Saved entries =
◆ ◆ ◆

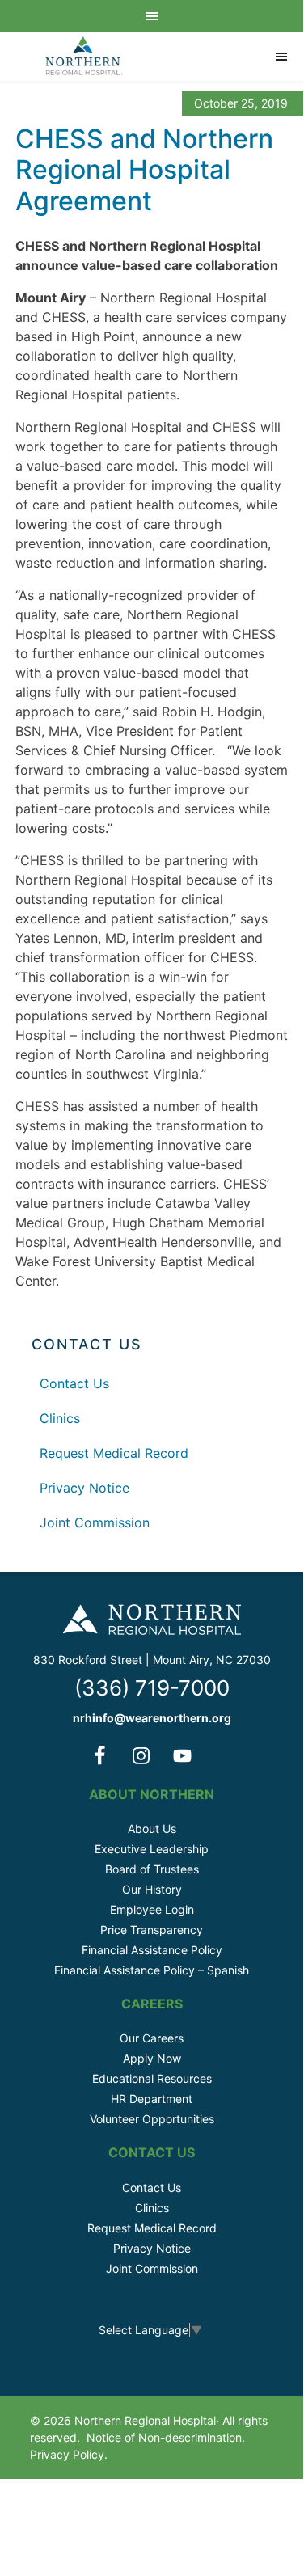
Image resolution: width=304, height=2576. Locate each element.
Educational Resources (152, 2078)
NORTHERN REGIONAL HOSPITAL (84, 56)
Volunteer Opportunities (152, 2119)
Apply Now (152, 2058)
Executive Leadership (152, 1849)
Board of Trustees (152, 1869)
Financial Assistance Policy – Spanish (151, 1970)
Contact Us (74, 1383)
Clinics (60, 1418)
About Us (152, 1828)
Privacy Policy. (69, 2454)
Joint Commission (95, 1522)
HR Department (151, 2098)
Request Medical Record (114, 1453)
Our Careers (152, 2038)
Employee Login (152, 1909)
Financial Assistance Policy (152, 1950)
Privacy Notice (84, 1488)
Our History (152, 1889)
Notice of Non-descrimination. (166, 2437)
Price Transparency (151, 1929)
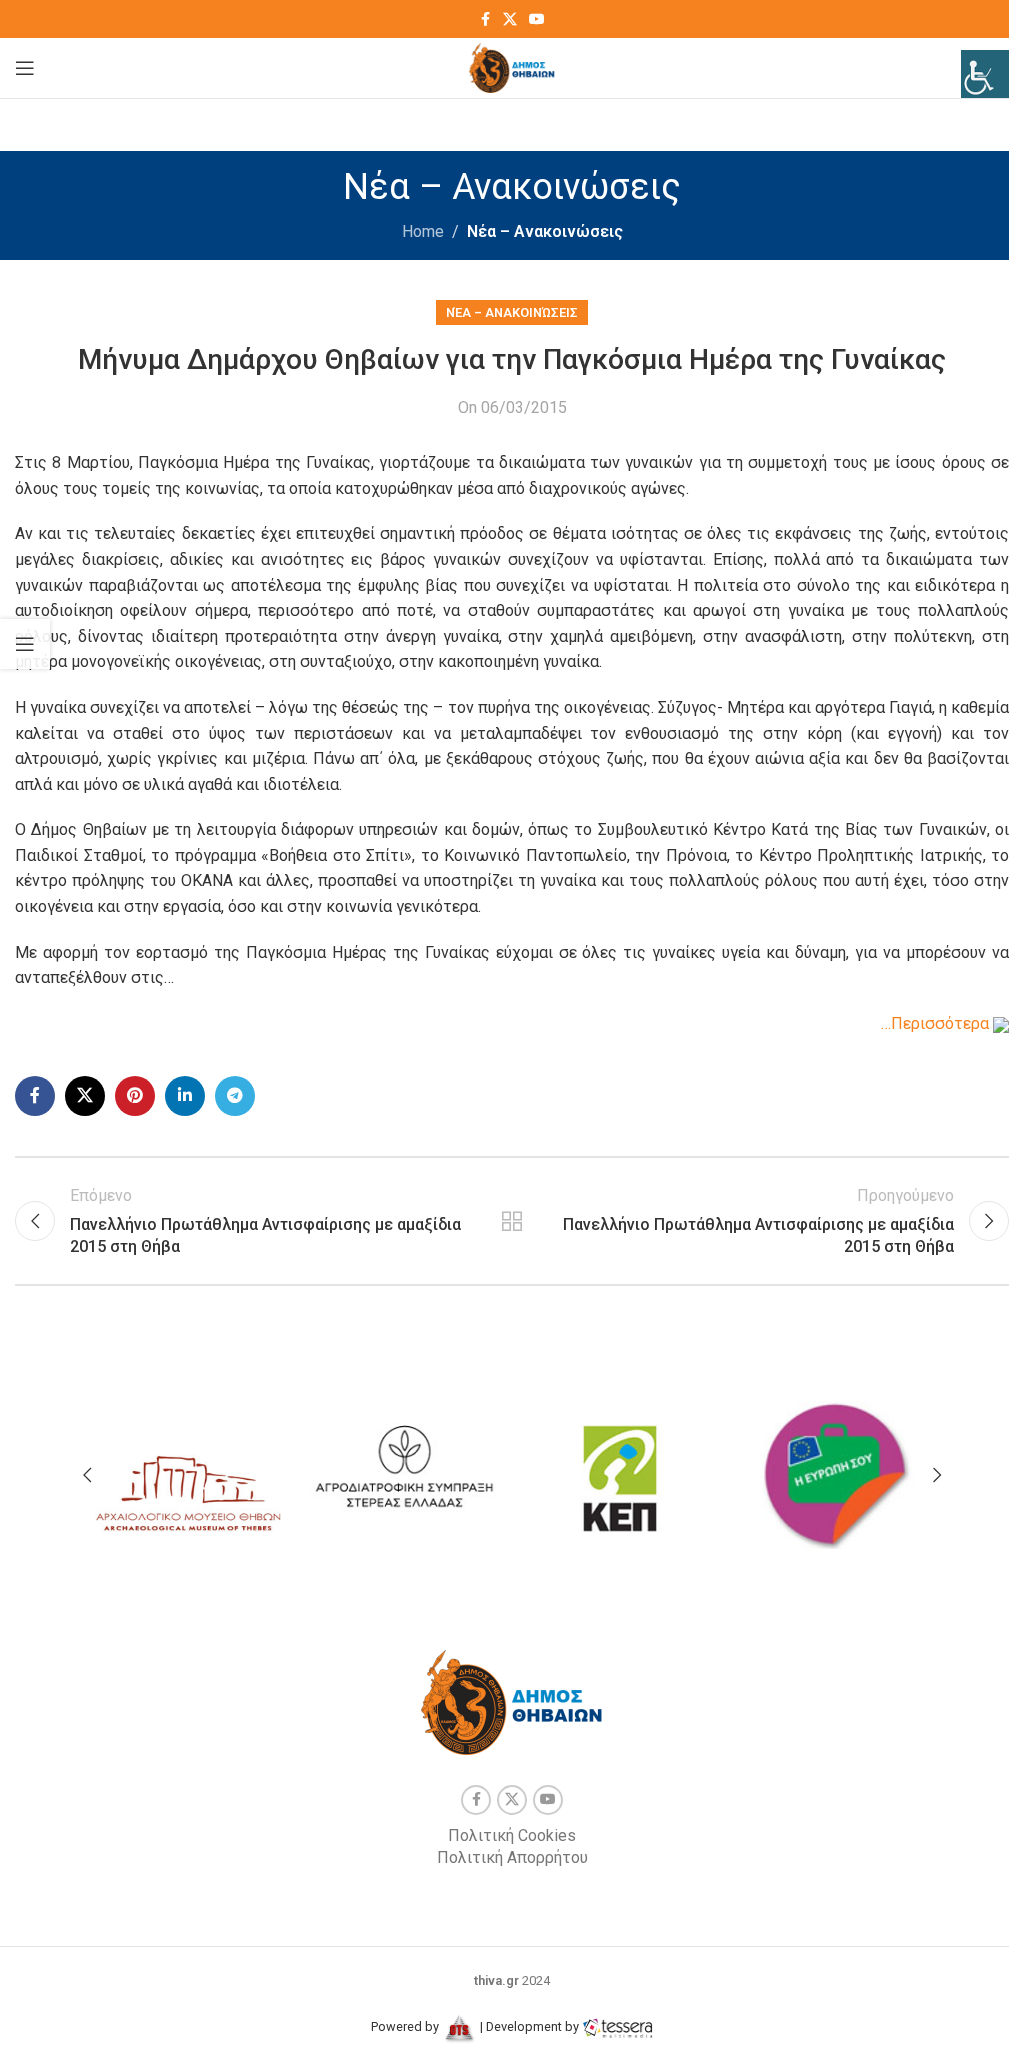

◆ ◆ ◆

About this task = Write the lines from the one with "Contact Us (74, 1383)" through the last line of the entries out again exactly, both ends included, and skip the pictures.

Response to this task =
Contact Us (74, 1383)
Clinics (60, 1418)
About Us (152, 1828)
Privacy Policy. (69, 2454)
Joint Commission (95, 1522)
HR Department (151, 2098)
Request Medical Record (114, 1453)
Our Careers (152, 2038)
Employee Login (152, 1909)
Financial Assistance Policy (152, 1950)
Privacy Notice (84, 1488)
Our History (152, 1889)
Notice of Non-descrimination. (166, 2437)
Price Transparency (151, 1929)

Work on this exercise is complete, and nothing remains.